Quand Besma Khalfaoui, la veuve du syndicaliste tunisien Chokri Belaid assassiné le 6 février 2013, vient à Genève quelques semaines après l’assassinat de son mari elle déclare dans la presse que « des jeunes à Tunis utilisent en ce moment la danse, dans la rue, comme moyen de résistance. C’est ce type d’action que nous allons soutenir (TDG-1er mars 2013)». C’est le message du corps, la danse des signes que Besma Khalfaoui revendique car elle sait que dans son pays la voix de la jeunesse s’exprime désormais à travers la voix silencieuse de la danse.

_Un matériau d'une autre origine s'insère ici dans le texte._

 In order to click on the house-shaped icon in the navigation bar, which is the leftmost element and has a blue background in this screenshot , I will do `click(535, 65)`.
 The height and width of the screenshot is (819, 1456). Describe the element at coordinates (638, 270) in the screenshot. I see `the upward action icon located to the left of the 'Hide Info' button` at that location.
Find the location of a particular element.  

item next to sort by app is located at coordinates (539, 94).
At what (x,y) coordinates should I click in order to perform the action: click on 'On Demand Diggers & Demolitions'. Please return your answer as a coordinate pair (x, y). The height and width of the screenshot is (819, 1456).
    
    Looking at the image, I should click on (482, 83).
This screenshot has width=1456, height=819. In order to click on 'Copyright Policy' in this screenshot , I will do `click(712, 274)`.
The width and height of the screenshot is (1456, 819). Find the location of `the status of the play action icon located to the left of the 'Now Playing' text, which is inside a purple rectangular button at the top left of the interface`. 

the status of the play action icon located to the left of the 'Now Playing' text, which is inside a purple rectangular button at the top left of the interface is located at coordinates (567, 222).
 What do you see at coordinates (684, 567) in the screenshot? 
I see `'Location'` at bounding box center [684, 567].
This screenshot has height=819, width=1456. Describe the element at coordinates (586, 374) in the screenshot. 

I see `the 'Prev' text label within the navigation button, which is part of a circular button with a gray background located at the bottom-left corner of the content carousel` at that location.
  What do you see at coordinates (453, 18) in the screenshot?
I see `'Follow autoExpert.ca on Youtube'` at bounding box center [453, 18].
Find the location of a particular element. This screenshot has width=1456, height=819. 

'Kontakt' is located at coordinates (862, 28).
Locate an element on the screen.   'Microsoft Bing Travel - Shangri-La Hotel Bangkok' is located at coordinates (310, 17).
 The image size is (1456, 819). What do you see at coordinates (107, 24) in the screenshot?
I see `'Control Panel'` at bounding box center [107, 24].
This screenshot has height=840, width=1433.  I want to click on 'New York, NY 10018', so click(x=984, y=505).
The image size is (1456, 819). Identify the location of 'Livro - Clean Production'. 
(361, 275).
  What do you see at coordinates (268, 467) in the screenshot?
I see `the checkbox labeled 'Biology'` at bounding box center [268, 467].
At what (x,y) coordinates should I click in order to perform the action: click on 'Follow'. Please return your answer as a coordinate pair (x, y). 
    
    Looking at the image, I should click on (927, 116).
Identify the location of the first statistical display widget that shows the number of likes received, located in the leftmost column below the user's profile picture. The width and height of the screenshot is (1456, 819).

Mais pourquoi la danse, cet art plutôt muet a pris une telle place dans le débat démocratique en Tunisie mais aussi dans d’autres pays arabes? Est-ce de par sa force d’évocation que la danse questionne au delà du politique ? Est-ce que le silence d’un corps en mouvement parle mieux de la notion de liberté qu’un discours enflammé ? Le langage du corps semble ici prendre symboliquement le dessus sur la parole. Le message de la danse est souvent de l’ordre du subliminal ou du suggestif, rarement révolutionnaire, pourtant dans les pays arabes la danse a participé à l’éveil démocratique justement pour sa force d’évocation. Quand les danseurs tunisiens d’Art Solution intitulent leurs performances urbaines “je danserai malgré tout”, ils revendiquent la liberté des corps « malgré tout ». Ils refusent de « céder aux forces rétrogrades» qui progressent en Tunisie « malgré tout ». Et il est hors de question pour eux d’envisager une révolution ou le corps serait nié, ou la danse n’aurait plus le droit d’exister “malgré tout”.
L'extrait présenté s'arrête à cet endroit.